> EXERCISE DETAILS: Could you retype the items word for word, from the line containing "Click the 01:00 time axis label" through the end of the items, including both the first and last lines? Leave the pictures out of your answer.

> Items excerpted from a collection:
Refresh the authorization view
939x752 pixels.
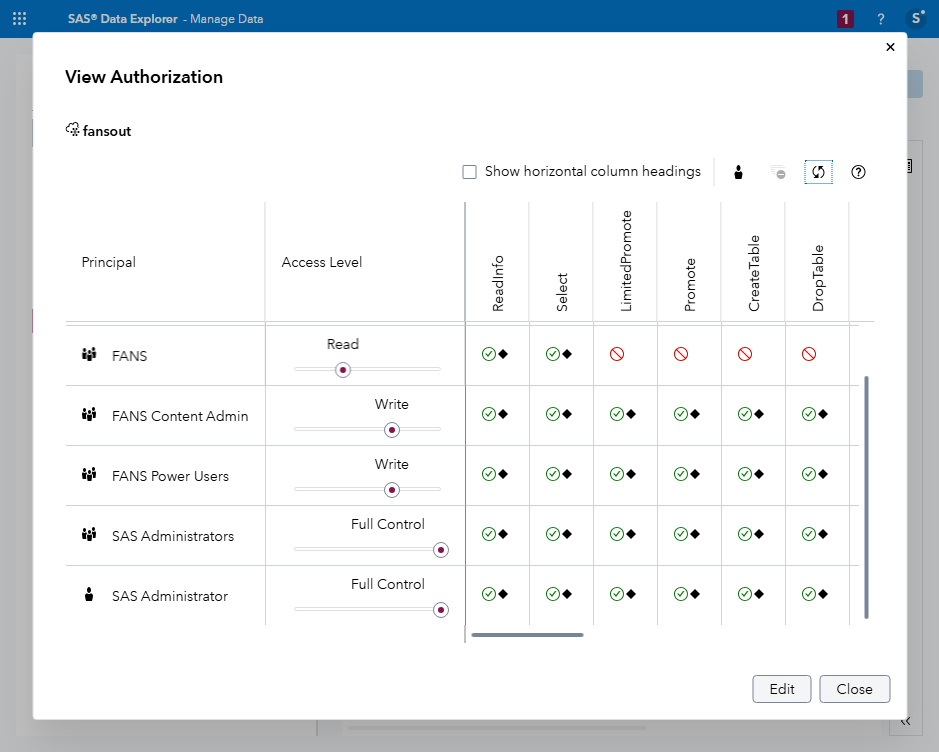(x=818, y=171)
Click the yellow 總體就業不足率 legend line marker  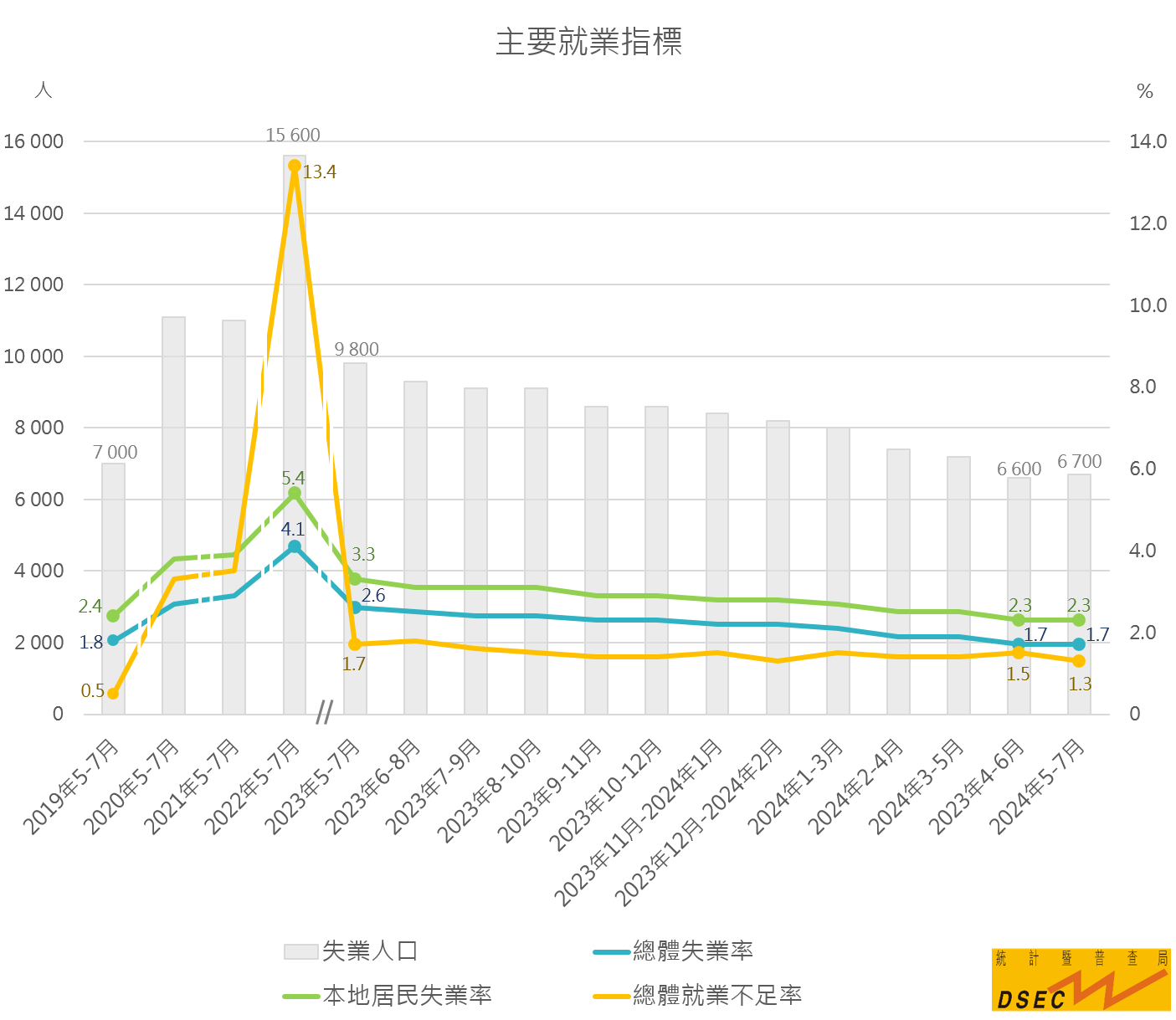point(611,996)
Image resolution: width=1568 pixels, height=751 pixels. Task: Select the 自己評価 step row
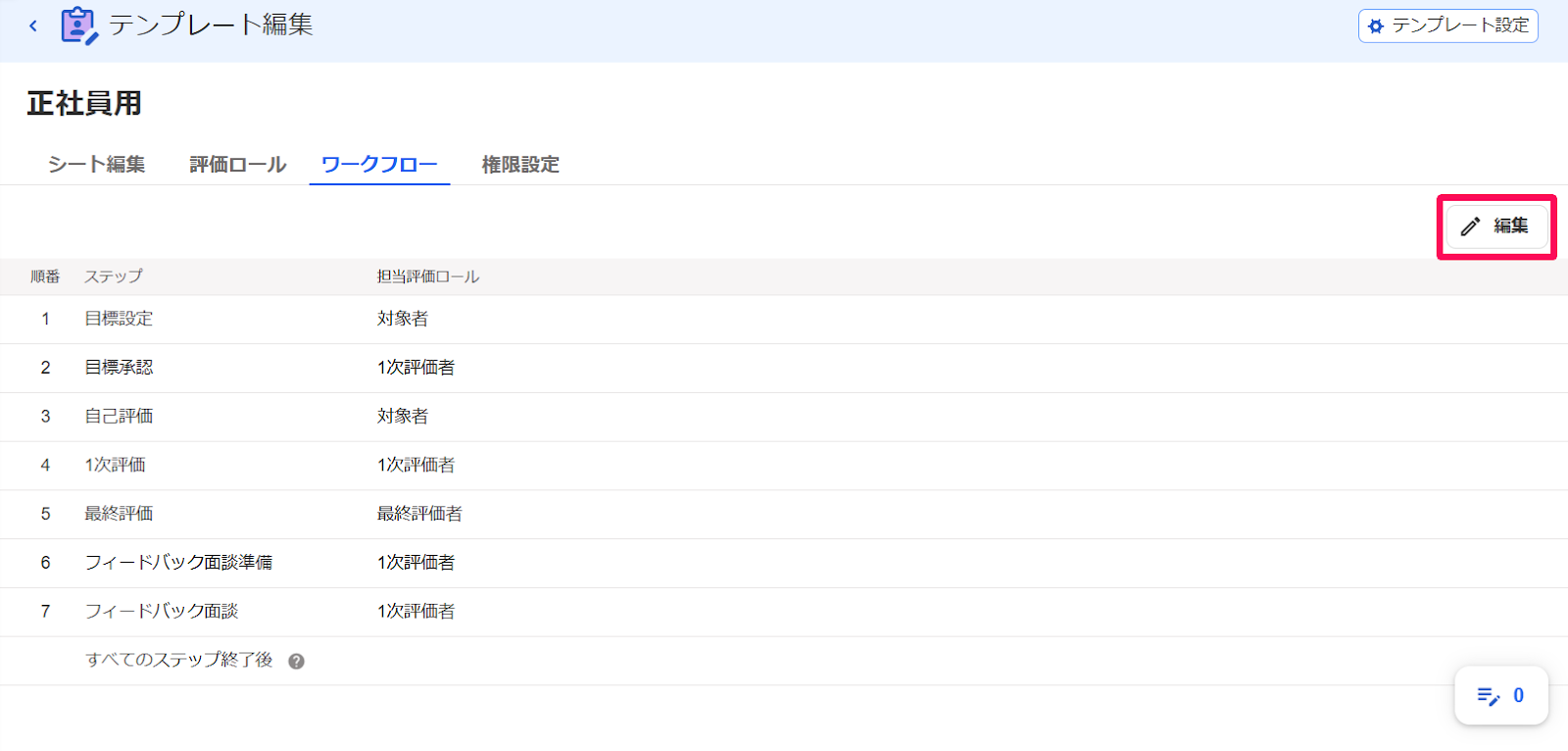coord(784,418)
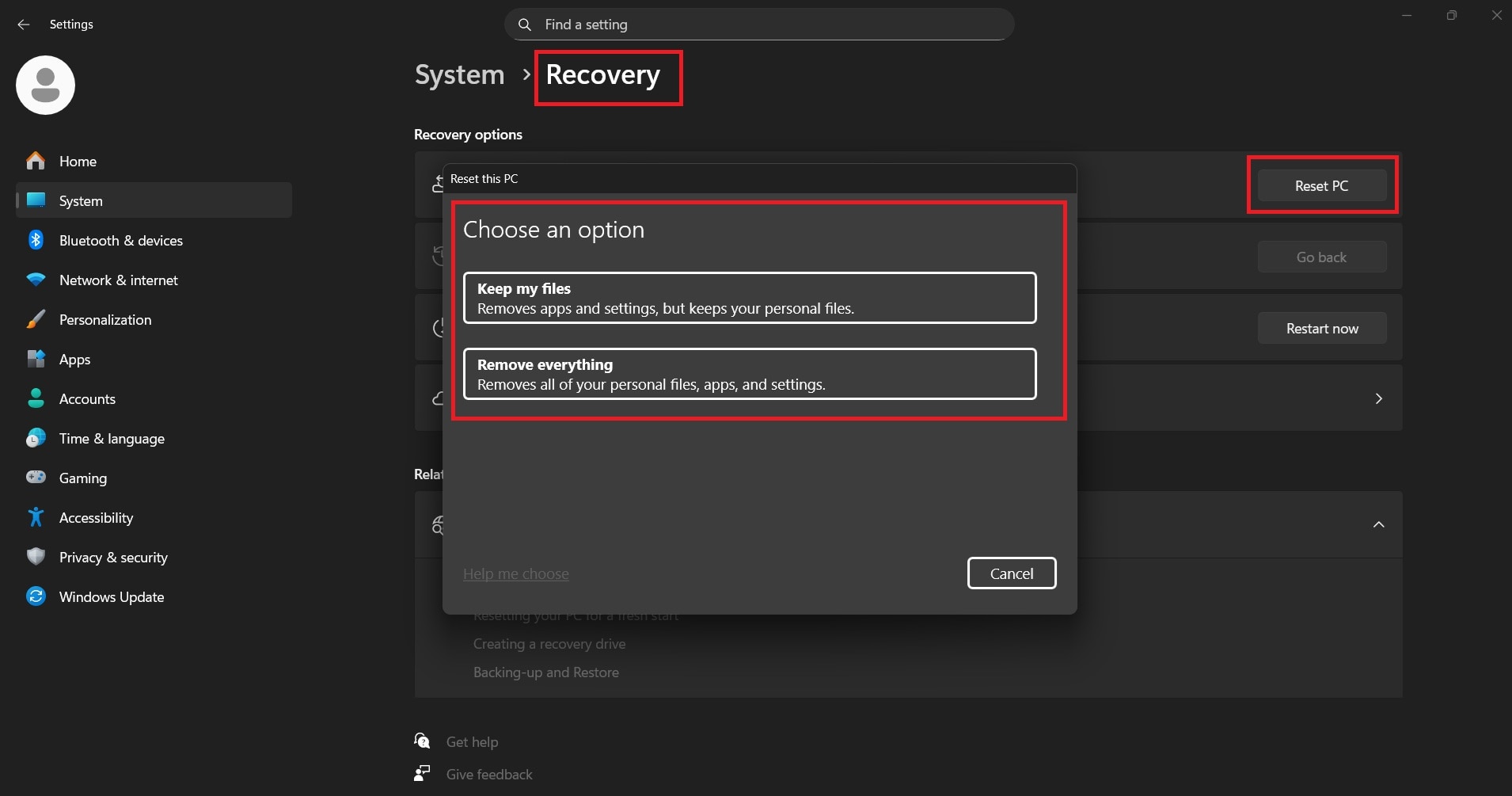Open the Help me choose link

tap(515, 573)

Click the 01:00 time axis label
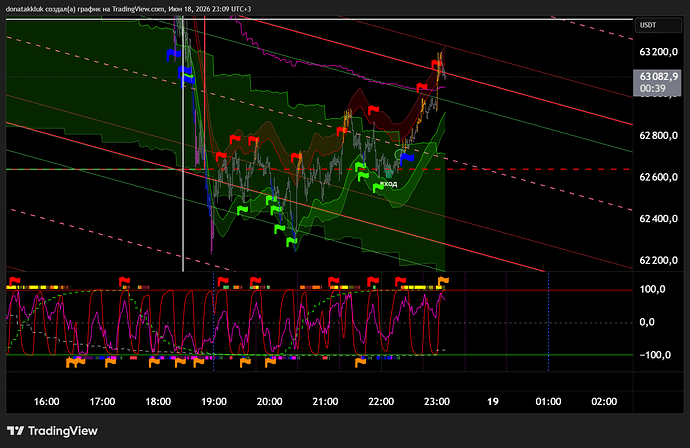pos(548,401)
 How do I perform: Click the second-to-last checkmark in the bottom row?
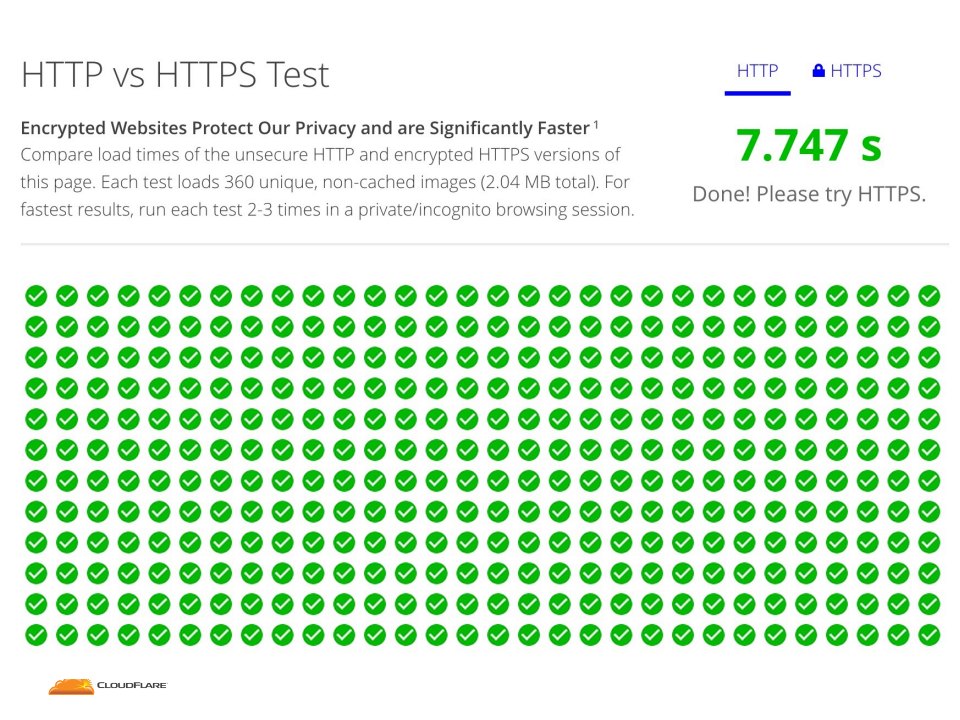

> RESPONSE FOR THIS EXERCISE:
Click the 01:00 time axis label
pos(548,401)
 How do I perform: Click the second-to-last checkmark in the bottom row?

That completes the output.